Although the names of the command and control servers and the methods they use vary, the purposes of malicious software are within certain categories. In this way, you can inform the other person about what the malware is doing by simply telling the category of the malware.
For example, if you say that the software you are examining is a keylogger, everyone will know that this is a software that records and plays the keys pressed on the keyboard. You may provide this important initial information about the malware to your upper management to give the idea about it and the attacker’s target then follow up with the detailed analysis report.
As we mentioned, malicious software are divided into types according to their functions/purposes/characters. After analyzing the malware, you will match it with one of the following types. Therefore, you should know what these types are.

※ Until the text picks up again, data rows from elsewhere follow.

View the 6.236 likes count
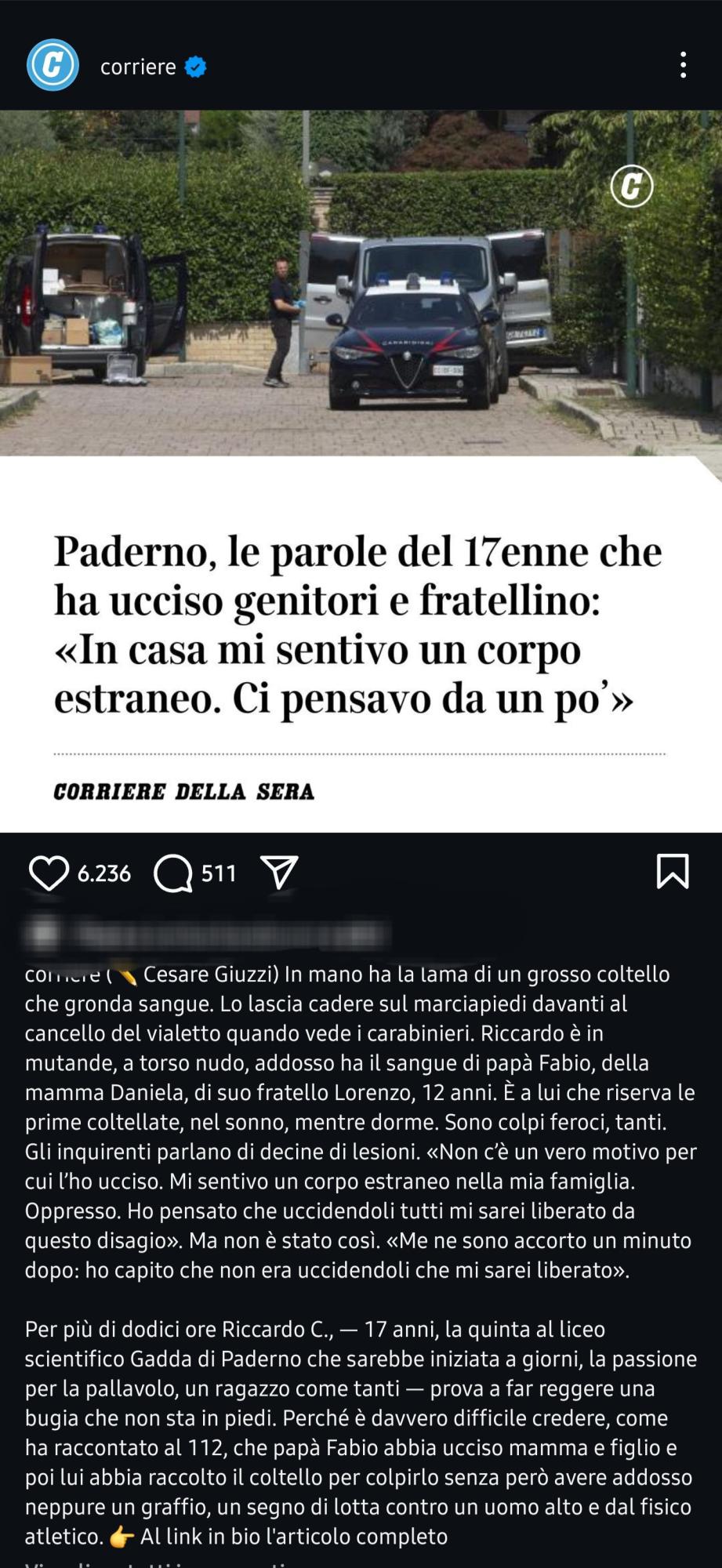 [104, 873]
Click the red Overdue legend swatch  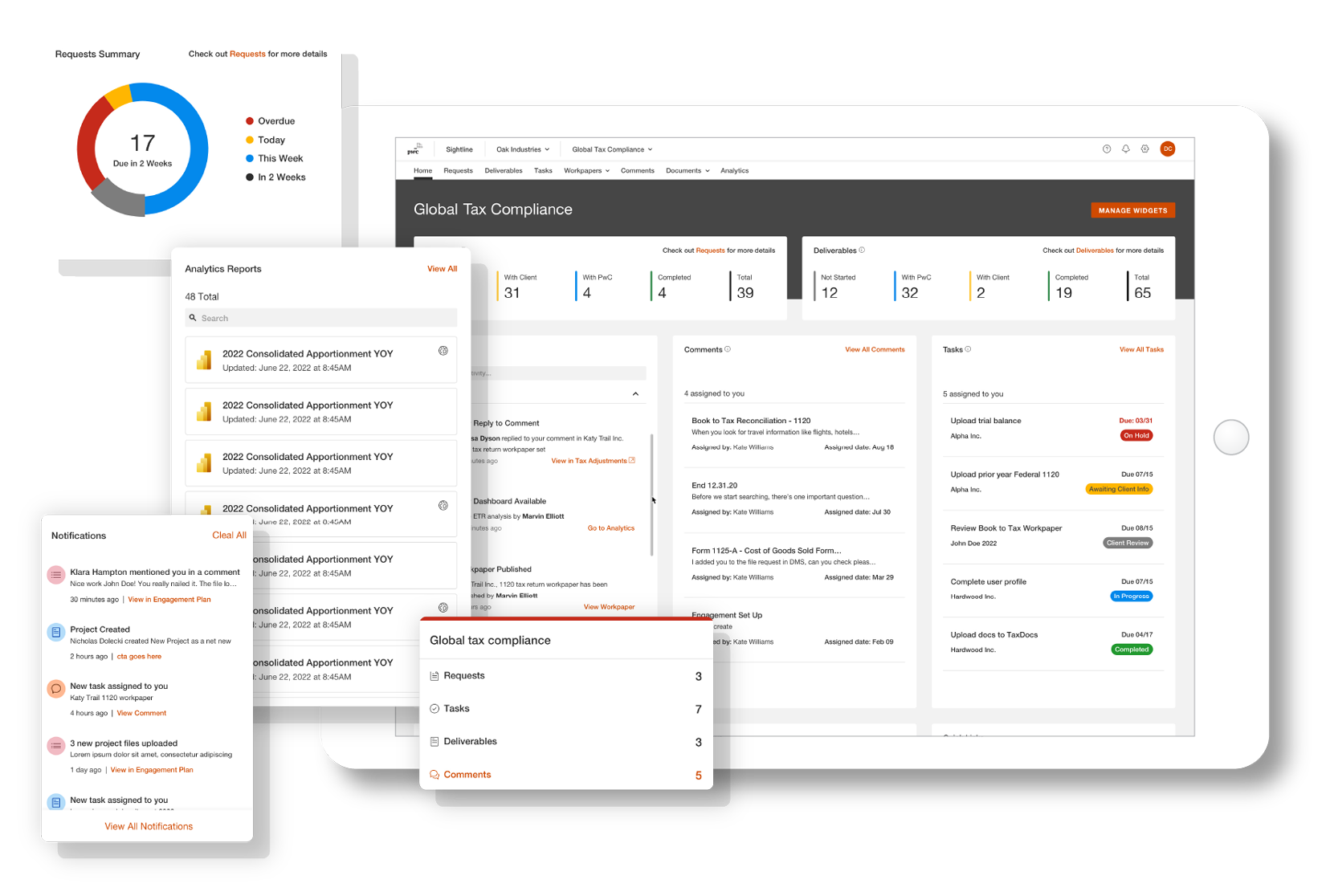tap(250, 121)
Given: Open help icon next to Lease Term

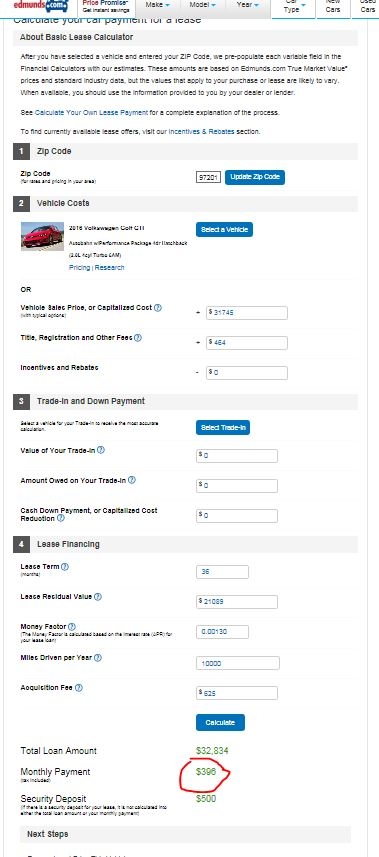Looking at the screenshot, I should [65, 567].
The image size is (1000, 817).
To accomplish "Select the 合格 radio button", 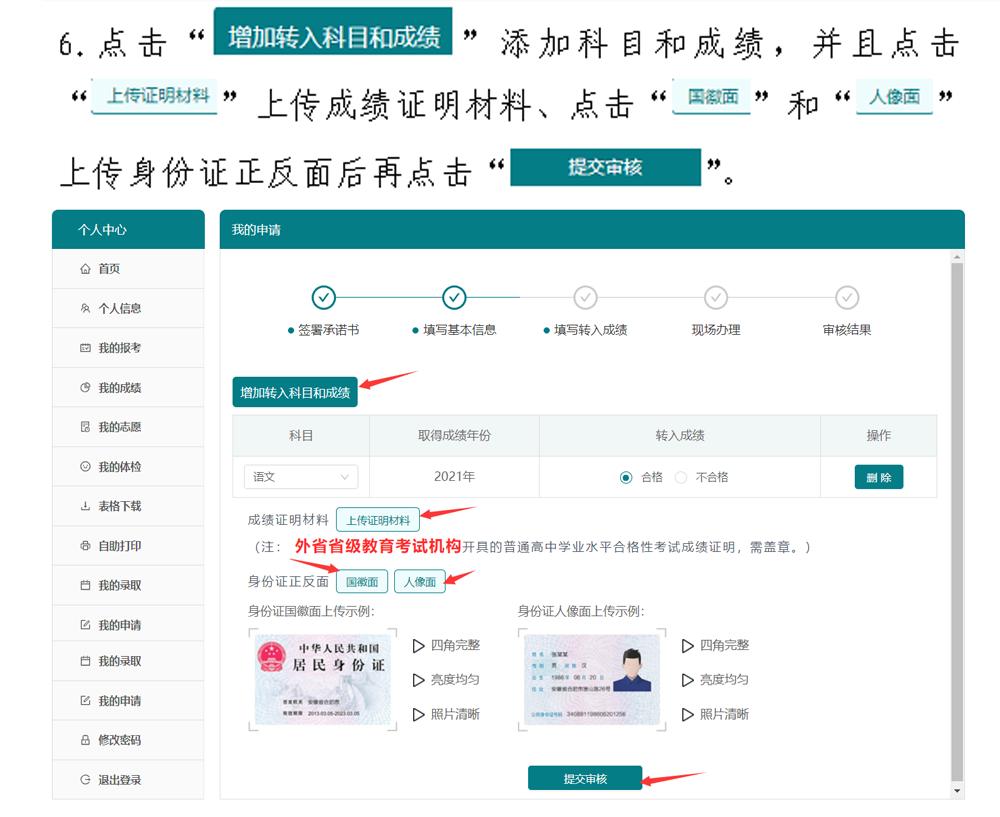I will click(x=626, y=477).
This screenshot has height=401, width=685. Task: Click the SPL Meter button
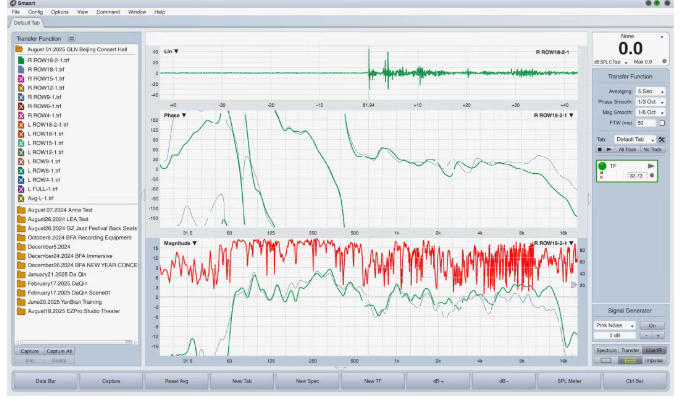pos(571,381)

- Backdoor: Leaving a backdoor on the device where the malware is installed, it allows the attacker to access the system through this backdoor. For example, by opening a network port connected to the shell, it enables the attacker to connect to the system through this port.
- Adware: It often comes with downloaded software, causing unwanted advertisements to be displayed on the device. While not all adware is harmful, some change the default search engine.
- Ransomware: It is a type of malware that has been on the world agenda for the last few years. It demands ransom from people by encrypting and exfiltrating all files on the device.
- Virus: It is one of the first types of malware seen in the wild. So we see that in daily life, it is often called a virus instead of the term malware. Viruses have a self-replicate feature. It provides persistence by infecting other files on the device.
- Worm: Since this type of malware spreads from infected devices to other devices, it is named worm. WannaCry, a worm malware exploiting MS17-010 vulnerability, caused panic around the world.
- Rootkit: It is a type of malware that disguises itself by providing access to a high level of authority on the device.
- RAT (Remote Access Trojan): It is a type of malware that provides full control over the device to the threat actor.
- Banking malware: A type of malware that targets banking applications and causes money to be stolen from the victim.
- Keylogger: A type of malware that logs pushed keys and sends this information to attacker.
A malware may contain more than one feature, so a malware can belong to more than one type.